§ **WHAT IS NEEDED**
Copy each line below containing "Given".

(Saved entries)
####################
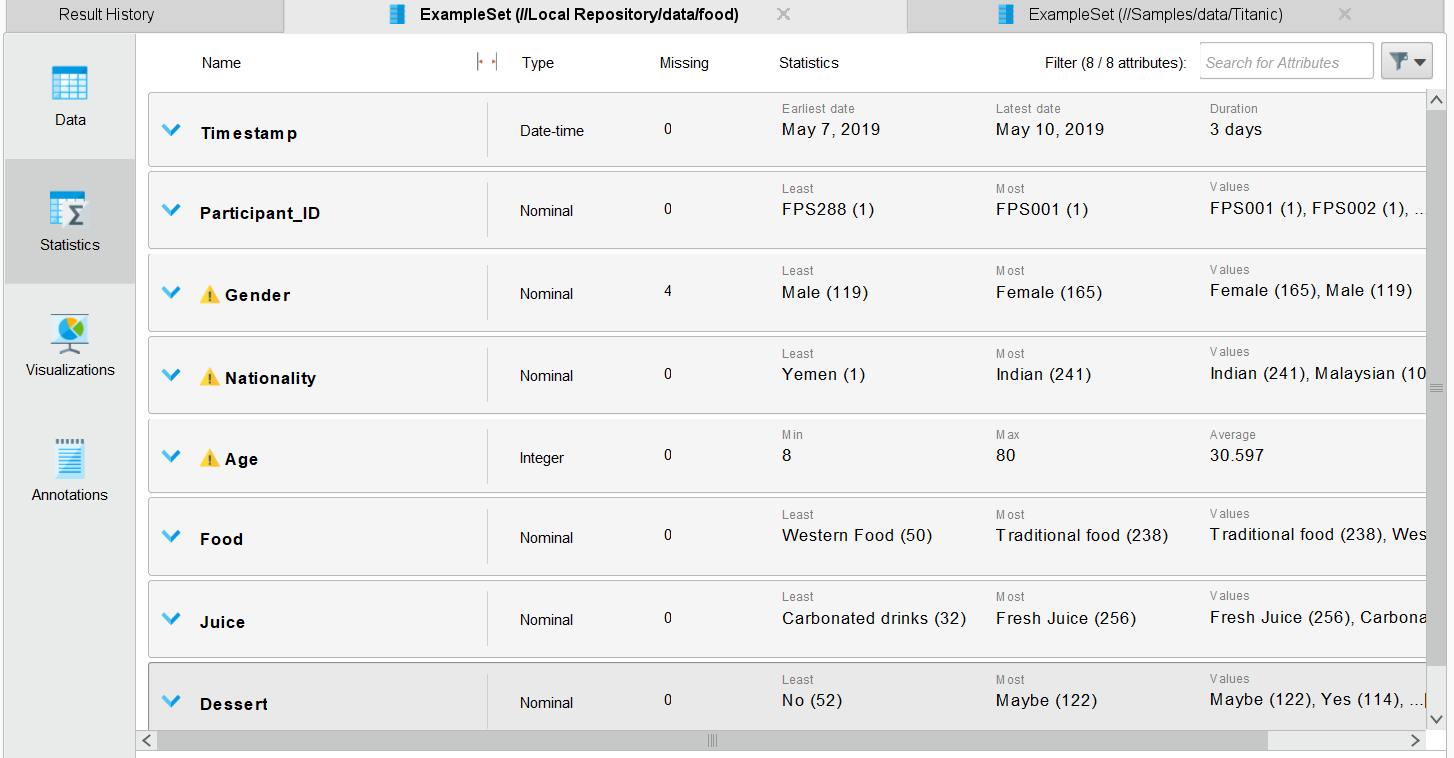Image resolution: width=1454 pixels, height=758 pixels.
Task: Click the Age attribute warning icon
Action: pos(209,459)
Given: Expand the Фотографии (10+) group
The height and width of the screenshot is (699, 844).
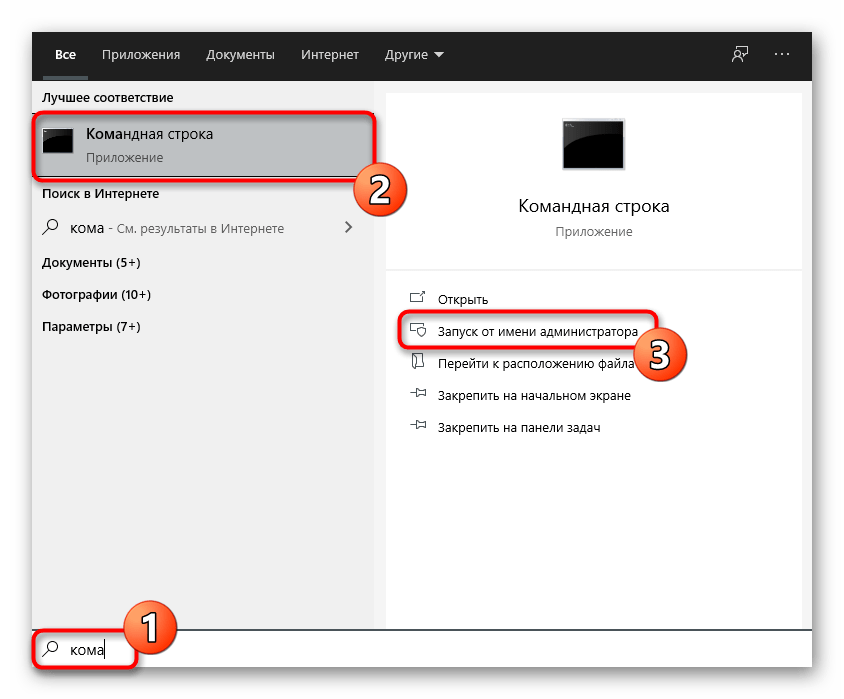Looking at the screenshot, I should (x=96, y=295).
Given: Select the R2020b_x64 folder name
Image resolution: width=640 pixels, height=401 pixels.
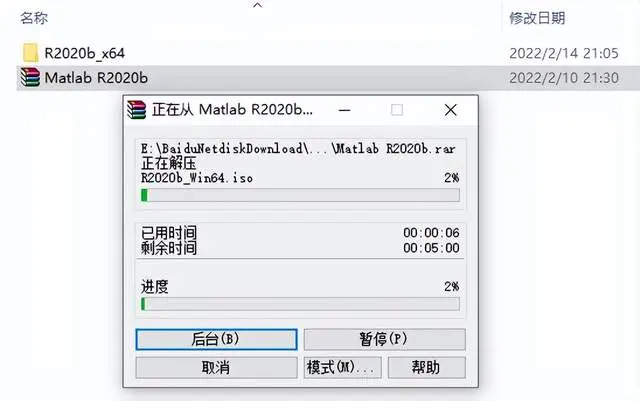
####################
§ **EXPECTED OUTPUT**
Given: Expand the Фотографии (10+) group
Given: Select the R2020b_x64 folder name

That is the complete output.